Good to hear I’m not just missing something completely obvious. It seems so incredibly basic, but judging by their GitHub issues page (where I first posted this and they sent me over here for more timely/relevant advice) they seem to have A LOT of issues on their plate. I suppose that’s the double-edge sword of TF’s massive increase in popularity and usage over the recent past.

Oh well… I believe I’ll just consider this “solved” in that I believe this “solution” that I discovered a little while back seems to be the only way to bridge gaps like this (and others) for the meantime.

1 Like

Hi all,

A Terraform provider is, in its essense, a wrapper around an API provided by an upstream vendor, and so often the constraints in functionality you see at the provider level are echoes of corresponding constraints in the underlying API.

In the case of EC2 and EBS as you’re all discussing here, the underlying EC2 API offers two different ways to create and attach EBS volumes:

  • You can directly create and EBS volume using CreateVolume and then attach it to an already-running EC2 instance using AttachVolume. In the Terraform provider, those two operations are represented as the aws_ebs_volume and aws_volume_attachment resource types respectively. CreateVolume accepts an individual set of tags for each call, giving full flexibility for tagging on a per-volume basis.

  • You can create a new instance using RunInstances and describe as part of the request one or more EBS volumes to create as a side effect. In the Terraform provider, this is presented via the aws_instance resource type.

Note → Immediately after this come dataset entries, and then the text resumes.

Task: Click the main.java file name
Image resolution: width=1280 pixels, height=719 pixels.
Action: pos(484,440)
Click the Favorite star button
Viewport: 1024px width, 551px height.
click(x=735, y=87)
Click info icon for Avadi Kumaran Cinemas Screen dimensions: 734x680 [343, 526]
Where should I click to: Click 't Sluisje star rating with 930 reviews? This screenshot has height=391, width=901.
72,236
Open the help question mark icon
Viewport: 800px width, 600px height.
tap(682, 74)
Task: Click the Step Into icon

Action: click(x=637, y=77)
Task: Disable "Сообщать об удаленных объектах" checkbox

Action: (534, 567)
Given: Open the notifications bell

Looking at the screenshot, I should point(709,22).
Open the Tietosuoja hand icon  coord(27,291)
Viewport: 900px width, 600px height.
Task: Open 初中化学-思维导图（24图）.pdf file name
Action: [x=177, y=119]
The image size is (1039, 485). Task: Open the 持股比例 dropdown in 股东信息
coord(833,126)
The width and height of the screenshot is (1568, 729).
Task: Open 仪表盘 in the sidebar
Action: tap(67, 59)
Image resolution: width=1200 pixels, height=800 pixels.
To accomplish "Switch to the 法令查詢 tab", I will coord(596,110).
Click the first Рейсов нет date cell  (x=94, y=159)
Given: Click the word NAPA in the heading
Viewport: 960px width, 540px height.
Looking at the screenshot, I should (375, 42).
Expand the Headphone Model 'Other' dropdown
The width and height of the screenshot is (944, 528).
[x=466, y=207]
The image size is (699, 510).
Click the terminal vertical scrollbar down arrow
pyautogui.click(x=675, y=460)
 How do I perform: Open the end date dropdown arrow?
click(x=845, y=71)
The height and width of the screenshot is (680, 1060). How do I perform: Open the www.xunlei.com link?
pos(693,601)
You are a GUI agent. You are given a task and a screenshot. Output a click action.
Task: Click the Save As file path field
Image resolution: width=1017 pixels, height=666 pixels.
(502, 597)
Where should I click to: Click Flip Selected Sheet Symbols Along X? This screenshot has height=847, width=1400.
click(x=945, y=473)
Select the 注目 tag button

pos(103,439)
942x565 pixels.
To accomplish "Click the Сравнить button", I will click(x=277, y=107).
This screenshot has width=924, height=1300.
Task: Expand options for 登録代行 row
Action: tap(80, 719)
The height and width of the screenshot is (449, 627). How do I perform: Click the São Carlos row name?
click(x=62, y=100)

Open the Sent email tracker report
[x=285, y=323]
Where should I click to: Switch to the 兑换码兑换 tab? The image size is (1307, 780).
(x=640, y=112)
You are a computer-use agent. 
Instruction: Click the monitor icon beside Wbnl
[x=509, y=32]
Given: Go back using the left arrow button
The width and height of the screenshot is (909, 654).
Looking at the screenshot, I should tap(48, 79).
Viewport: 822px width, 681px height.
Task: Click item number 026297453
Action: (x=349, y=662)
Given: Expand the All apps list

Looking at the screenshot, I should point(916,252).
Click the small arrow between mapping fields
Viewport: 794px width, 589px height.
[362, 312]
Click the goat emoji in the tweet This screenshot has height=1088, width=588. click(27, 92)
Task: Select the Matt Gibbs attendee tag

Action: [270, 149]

    From the perspective of this API, the volumes are treated as being “part of” the instance, rather than separate entities, and tags are set broadly for types of attached object (like volumes), rather than for each child object individually, using TagSpecification objects. The TagSpecification objects are populated from the volume_tags argument you’ve already seen.

    Terraform does not directly interact with these implied child objects like volumes and network interfaces at all. Due to the API design, they are managed by EC2 internally itself, not by the Terraform provider. For example, deleting the root volume associated with an instance when that instance is deleted is done by of EC2 itself, not by the Terraform provider. The same is true for setting the tags on those objects.

I’ve gathered from reading responses by the AWS provider dev team in GitHub issues that they’d like for the provider to manage more directly the child objects associated with instances and have Terraform essentially bypass the built-in mechanisms in the EC2 API to do so, but that sort of thing has to be done with a lot of care to make sure it doesn’t cause conflict with built-in API behaviors.

I expect that the difficulty of robustly designing such a thing is the main reason that this hasn’t happened yet; historically, higher-level abstractions in the AWS provider (rather than exposing the underlying API functions as directly as possible) has had mixed results because the AWS provider team cannot predict how the underlying APIs will evolve in future. Also, where the Terraform provider does something different than other AWS tooling it can lead to surprises and integration challenges for people in environments that are not 100% Terraform-managed.

I hope that goes some way to explain why the provider is designed the way it is today. I understand that these limitations can be frustrating. The AWS provider team tends to be frustrated by them too, but has to make various design and work-prioritization tradeoffs in order to produce a system that works well for as many people as possible.

It looks like there’s a tracking issue #4017 for this enhancement request in the AWS provider repository. Adding :+1: reactions to the opening comment of that issue can help influence how the team prioritizes work.